» Exercise aim
In the entries below, find the line with "Screen dimensions: 1418x831" and print exactly every line from there up to and including the line with "The height and width of the screenshot is (692, 564).", with no other lines.

» Supplied data
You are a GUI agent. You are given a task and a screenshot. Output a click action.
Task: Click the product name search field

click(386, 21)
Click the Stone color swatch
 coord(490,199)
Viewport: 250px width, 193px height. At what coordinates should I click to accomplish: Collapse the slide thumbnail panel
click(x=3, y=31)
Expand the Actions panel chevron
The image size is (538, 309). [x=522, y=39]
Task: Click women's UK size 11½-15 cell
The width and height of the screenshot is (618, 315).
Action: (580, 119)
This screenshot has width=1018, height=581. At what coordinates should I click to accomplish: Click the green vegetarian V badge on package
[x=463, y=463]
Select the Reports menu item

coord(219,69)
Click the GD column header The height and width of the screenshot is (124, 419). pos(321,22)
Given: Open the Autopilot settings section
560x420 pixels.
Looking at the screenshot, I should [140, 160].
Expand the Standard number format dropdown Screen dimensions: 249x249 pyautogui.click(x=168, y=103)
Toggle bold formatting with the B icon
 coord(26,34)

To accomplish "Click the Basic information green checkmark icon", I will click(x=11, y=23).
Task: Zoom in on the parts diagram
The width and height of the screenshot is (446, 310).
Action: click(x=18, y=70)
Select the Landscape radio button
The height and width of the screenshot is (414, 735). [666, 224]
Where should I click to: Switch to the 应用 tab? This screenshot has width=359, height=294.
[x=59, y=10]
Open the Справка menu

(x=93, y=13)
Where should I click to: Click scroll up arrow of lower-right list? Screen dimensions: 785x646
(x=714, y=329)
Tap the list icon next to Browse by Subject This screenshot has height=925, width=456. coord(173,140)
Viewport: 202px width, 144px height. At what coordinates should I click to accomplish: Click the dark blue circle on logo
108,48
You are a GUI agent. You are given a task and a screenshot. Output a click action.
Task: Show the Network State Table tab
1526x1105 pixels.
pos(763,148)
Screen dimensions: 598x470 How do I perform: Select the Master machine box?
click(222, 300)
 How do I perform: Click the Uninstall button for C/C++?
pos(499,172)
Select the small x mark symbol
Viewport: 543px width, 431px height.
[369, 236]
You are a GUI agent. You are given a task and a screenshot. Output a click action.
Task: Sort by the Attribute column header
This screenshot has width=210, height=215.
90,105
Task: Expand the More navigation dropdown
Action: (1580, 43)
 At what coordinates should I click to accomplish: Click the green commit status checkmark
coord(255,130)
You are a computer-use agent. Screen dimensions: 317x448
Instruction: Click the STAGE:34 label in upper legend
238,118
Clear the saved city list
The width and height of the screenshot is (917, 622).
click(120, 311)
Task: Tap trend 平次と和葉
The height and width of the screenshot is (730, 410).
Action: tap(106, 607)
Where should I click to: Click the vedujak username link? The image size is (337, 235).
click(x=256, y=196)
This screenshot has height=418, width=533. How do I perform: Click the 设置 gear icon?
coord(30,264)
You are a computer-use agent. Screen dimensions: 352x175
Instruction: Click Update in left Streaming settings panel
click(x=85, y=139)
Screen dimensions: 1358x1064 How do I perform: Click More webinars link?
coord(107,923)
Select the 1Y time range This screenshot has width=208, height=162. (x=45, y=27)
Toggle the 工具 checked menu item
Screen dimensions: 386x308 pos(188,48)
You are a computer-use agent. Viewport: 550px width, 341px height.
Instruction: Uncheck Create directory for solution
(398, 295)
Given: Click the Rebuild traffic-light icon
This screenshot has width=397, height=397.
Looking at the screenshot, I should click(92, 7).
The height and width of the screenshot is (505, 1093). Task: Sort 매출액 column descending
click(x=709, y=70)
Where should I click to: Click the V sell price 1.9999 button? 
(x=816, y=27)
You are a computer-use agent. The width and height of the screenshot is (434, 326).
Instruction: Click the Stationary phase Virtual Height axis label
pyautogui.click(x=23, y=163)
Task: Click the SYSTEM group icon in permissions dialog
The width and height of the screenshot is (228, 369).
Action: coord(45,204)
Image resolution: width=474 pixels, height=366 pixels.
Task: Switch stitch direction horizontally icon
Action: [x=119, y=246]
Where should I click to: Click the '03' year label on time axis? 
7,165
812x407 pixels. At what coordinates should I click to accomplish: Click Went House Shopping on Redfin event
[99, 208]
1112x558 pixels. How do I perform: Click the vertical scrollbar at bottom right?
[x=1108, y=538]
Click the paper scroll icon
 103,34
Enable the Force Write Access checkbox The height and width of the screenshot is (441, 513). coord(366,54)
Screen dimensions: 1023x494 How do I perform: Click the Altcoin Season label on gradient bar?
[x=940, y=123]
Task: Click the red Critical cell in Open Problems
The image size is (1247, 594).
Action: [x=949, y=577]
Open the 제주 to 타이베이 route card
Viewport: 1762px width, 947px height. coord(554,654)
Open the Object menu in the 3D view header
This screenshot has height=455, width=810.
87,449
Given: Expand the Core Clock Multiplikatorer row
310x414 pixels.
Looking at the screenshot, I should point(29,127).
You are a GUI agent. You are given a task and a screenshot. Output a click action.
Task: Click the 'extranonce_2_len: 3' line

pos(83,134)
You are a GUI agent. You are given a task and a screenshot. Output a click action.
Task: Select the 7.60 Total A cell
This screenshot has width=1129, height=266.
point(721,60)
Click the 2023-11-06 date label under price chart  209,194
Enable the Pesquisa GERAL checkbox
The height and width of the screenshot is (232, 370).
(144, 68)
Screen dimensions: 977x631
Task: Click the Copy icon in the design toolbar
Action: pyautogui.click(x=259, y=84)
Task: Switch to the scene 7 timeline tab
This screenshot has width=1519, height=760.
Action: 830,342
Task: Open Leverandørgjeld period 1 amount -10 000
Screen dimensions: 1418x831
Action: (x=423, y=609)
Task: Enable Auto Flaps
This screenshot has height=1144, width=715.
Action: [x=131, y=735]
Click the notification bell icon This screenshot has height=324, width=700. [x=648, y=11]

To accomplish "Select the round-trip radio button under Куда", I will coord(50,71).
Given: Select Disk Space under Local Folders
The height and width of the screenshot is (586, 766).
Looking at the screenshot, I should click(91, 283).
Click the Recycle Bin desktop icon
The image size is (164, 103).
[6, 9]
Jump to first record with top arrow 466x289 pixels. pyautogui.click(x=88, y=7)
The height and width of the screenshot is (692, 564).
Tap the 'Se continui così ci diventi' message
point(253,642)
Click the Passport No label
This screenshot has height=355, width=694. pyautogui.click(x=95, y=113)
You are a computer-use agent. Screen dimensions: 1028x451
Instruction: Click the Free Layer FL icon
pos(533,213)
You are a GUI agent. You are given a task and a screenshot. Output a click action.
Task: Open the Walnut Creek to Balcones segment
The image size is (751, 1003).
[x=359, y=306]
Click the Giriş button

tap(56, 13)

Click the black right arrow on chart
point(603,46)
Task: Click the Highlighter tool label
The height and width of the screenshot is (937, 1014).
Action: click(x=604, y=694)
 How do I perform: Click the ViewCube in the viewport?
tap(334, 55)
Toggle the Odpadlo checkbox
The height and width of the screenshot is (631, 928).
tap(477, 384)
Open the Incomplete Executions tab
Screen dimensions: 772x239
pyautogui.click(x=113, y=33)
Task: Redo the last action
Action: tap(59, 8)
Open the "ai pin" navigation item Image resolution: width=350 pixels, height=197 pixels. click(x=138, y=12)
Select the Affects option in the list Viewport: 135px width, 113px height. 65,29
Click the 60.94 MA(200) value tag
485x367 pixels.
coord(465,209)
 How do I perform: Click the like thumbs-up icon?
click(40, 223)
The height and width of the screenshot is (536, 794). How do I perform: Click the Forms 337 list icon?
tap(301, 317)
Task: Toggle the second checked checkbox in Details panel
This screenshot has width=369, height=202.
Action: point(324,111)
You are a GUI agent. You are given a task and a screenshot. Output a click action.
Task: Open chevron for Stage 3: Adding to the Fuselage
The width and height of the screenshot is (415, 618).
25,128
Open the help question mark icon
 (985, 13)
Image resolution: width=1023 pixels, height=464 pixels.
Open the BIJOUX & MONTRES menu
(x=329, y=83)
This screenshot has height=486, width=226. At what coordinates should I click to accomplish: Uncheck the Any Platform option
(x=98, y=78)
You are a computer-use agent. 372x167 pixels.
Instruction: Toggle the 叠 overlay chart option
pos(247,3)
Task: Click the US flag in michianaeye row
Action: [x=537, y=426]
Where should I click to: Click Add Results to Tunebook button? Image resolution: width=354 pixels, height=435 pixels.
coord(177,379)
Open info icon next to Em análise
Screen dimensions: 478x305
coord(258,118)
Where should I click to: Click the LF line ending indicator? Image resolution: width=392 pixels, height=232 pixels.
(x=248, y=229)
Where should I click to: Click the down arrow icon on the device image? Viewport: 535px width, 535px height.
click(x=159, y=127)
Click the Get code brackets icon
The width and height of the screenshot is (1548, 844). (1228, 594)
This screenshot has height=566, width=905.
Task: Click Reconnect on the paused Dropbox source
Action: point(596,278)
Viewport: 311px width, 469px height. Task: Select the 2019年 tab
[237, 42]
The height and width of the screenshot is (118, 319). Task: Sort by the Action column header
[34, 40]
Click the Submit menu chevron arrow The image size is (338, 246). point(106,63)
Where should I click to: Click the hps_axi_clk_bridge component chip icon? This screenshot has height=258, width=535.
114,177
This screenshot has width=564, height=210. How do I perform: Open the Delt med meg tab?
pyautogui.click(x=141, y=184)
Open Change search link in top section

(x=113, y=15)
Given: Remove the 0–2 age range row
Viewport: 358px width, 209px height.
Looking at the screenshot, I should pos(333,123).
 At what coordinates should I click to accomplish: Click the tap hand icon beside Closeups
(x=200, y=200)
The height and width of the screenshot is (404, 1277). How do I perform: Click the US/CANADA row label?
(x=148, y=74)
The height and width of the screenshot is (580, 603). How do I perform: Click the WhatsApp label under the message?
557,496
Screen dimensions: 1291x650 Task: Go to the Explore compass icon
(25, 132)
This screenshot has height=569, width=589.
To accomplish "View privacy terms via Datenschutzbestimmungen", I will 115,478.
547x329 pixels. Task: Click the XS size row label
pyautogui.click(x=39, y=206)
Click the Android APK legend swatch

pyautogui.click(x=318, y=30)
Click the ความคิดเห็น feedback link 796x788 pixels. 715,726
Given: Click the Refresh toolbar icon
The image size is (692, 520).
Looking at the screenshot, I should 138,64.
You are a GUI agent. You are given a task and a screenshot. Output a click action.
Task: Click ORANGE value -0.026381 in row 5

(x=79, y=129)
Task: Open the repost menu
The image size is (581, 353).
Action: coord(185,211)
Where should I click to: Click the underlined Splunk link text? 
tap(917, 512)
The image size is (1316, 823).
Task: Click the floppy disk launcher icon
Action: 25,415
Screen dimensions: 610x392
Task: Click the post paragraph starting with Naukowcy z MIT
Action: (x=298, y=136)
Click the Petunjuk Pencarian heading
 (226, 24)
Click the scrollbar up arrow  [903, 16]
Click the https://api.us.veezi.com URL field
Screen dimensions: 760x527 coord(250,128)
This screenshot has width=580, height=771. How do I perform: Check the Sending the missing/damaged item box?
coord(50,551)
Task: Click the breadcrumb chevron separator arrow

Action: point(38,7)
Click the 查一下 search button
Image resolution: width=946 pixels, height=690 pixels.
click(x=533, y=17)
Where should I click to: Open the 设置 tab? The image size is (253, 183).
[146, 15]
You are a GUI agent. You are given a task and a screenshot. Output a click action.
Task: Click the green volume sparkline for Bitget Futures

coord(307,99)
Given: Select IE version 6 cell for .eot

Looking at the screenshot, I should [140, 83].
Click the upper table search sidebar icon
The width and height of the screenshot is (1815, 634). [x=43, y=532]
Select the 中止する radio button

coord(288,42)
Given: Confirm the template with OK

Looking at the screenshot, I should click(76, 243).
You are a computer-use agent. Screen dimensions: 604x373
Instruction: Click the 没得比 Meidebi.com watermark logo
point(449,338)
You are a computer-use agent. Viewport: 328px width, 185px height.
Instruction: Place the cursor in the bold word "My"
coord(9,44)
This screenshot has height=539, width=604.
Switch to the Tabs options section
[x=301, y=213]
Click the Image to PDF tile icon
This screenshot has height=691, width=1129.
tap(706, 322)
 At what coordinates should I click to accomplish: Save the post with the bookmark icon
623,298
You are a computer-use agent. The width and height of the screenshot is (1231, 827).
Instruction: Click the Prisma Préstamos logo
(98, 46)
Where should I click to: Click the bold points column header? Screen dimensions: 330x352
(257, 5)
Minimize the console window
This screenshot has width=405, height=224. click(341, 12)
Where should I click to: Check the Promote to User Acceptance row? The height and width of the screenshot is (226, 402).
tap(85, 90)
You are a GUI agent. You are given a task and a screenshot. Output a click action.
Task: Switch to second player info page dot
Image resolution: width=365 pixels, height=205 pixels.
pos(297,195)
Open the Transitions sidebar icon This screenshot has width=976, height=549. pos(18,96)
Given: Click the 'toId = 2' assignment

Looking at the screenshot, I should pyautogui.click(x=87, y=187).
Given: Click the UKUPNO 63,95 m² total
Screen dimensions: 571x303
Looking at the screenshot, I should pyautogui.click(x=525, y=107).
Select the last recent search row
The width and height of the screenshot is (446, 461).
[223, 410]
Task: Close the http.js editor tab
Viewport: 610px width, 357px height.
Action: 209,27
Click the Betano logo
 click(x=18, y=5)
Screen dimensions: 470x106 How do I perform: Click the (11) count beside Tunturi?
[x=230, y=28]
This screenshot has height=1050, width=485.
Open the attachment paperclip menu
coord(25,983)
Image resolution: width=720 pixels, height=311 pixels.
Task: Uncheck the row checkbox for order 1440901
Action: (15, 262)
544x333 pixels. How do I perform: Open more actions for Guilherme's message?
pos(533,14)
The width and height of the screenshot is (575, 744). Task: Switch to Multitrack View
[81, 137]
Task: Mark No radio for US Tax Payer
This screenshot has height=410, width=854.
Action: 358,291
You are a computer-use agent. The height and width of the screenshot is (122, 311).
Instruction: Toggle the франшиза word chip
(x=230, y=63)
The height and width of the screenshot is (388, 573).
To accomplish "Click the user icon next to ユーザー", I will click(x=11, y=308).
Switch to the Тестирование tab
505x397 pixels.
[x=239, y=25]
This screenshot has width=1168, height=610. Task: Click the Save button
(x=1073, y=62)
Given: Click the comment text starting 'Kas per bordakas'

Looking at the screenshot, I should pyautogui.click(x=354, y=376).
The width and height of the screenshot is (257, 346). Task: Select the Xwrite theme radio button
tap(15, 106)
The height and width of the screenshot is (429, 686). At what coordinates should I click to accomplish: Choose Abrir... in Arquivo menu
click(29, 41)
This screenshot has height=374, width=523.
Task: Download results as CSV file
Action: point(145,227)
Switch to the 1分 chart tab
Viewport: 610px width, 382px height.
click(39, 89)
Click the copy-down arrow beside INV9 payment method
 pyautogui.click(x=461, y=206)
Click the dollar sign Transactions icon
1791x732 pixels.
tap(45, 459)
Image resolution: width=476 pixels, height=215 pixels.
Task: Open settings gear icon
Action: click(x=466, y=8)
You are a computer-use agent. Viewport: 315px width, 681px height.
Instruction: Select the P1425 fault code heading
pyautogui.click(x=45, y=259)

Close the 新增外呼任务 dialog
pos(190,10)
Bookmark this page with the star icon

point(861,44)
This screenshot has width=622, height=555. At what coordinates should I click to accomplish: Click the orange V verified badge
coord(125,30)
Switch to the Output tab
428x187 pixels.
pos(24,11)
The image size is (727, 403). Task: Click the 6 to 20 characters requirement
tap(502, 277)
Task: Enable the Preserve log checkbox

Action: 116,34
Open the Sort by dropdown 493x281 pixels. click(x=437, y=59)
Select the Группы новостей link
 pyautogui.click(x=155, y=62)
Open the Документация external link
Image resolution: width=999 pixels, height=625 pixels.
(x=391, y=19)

» Exercise solution
Screen dimensions: 1418x831
Action: (x=423, y=609)
Task: Enable Auto Flaps
This screenshot has height=1144, width=715.
Action: [x=131, y=735]
Click the notification bell icon This screenshot has height=324, width=700. [x=648, y=11]

To accomplish "Select the round-trip radio button under Куда", I will coord(50,71).
Given: Select Disk Space under Local Folders
The height and width of the screenshot is (586, 766).
Looking at the screenshot, I should click(91, 283).
Click the Recycle Bin desktop icon
The image size is (164, 103).
[6, 9]
Jump to first record with top arrow 466x289 pixels. pyautogui.click(x=88, y=7)
The height and width of the screenshot is (692, 564).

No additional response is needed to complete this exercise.